The DfT spends approximately £1m per year on 'Think! Don't Drive Tired' messages. This includes:

  • Advice and guidance encouraging people not to start a journey tired, to take a break in a safe place (not on the hard shoulder) and drink two cups of coffee or a high-caffeine drink, followed by a 15-minute nap (while the caffeine kicks in) to help combat tiredness.

  • Regular advertising campaigns, posters in motorway service areas, truck back messages and advisory leaflets.

  • Signs at key locations and variable message signs warning drivers of the dangers of falling asleep at the wheel.

  • Making links with private sector companies to work in partnership with the DfT to communicate our driver tiredness road safety messages.

The research, conducted by Loughborough University Sleep Research Centre, will be available at http://www.dft.gov.uk

 

The DfT estimates that about 300 people a year are killed and many more are seriously injured where a driver has fallen asleep at the wheel.
http://www.dft.gov.uk/pns/DisplayPN.cgi?pn_id=2004_0131

Source: RoadSafe News -- October 2004

 

 

** In British road casualty statistics the definition of serious injury is: "An injury for which a person is detained in hospital as an "in-patient", or any of the following injuries whether or not they are detained in hospital: fractures, concussion, internal injuries, crush injuries, burns (excluding friction burns), severe cuts and lacerations, severe general shock requiring medical treatment and injuries causing death 30 or more days after the accident.
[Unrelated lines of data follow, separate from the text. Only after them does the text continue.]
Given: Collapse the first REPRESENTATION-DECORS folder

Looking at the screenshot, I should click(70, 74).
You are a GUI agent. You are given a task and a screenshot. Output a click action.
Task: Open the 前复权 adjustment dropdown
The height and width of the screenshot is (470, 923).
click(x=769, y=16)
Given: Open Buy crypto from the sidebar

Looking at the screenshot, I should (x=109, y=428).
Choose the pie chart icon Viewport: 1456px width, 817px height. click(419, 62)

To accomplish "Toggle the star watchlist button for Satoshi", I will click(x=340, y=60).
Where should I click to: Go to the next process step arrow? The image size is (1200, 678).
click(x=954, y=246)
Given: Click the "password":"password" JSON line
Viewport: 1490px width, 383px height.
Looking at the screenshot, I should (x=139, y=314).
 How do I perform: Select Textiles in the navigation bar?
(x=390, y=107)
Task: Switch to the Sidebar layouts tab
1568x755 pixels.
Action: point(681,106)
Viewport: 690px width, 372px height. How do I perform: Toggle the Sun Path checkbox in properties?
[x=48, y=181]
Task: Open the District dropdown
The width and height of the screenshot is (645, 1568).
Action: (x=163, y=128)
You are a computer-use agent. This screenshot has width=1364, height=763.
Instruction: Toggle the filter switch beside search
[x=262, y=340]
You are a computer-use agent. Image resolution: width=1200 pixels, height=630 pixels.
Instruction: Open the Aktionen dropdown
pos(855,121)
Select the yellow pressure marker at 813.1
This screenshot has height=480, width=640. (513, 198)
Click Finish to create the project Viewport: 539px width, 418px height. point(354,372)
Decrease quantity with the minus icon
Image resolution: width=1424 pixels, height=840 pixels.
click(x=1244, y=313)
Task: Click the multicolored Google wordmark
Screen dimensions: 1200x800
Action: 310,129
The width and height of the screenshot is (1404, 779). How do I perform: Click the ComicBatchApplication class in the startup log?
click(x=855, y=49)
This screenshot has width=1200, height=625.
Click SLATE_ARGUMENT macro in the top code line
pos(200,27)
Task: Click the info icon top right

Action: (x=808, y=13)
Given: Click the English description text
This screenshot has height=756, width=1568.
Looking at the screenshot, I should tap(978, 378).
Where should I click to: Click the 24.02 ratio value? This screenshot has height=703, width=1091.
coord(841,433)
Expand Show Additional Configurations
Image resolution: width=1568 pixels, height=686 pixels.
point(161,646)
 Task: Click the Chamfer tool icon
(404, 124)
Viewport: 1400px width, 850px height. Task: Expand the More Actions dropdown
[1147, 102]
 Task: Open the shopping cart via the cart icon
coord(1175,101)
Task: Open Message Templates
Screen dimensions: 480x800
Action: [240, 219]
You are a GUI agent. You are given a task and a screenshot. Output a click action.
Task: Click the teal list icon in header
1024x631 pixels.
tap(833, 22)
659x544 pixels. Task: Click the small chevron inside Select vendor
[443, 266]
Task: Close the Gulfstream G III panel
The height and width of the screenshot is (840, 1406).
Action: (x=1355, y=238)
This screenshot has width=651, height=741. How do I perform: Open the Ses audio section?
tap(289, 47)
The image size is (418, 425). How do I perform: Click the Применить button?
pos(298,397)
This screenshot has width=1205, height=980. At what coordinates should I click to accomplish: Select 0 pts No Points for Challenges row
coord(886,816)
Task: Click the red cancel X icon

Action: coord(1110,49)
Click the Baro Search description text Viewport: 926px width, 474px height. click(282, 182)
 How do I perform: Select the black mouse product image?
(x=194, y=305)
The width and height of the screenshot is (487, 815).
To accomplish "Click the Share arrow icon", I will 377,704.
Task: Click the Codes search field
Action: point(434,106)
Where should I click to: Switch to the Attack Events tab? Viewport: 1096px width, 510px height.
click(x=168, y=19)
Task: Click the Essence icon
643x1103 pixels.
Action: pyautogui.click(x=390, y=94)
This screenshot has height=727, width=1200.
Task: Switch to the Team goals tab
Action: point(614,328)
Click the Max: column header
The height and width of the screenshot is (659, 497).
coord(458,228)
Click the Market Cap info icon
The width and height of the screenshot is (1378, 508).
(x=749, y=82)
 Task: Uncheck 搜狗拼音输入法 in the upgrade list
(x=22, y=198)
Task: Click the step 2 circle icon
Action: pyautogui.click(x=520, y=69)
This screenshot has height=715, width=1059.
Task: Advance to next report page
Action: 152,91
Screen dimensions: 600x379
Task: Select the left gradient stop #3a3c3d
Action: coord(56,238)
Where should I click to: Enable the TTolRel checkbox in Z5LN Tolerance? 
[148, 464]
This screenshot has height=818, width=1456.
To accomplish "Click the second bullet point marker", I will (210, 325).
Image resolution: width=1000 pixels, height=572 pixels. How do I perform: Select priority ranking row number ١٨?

An injured casualty is recorded as seriously or slightly injured by the police on the basis of information available within a short time of the accident. This generally will not reflect the results of a medical examination, but may be influenced according to whether the casualty is hospitalised or not."  

[DSA Comment: We thank the DfT for supplying this definition very promptly and for clarifying the difference between the two  passages marked **, which are now also italicised to help with this clarification.]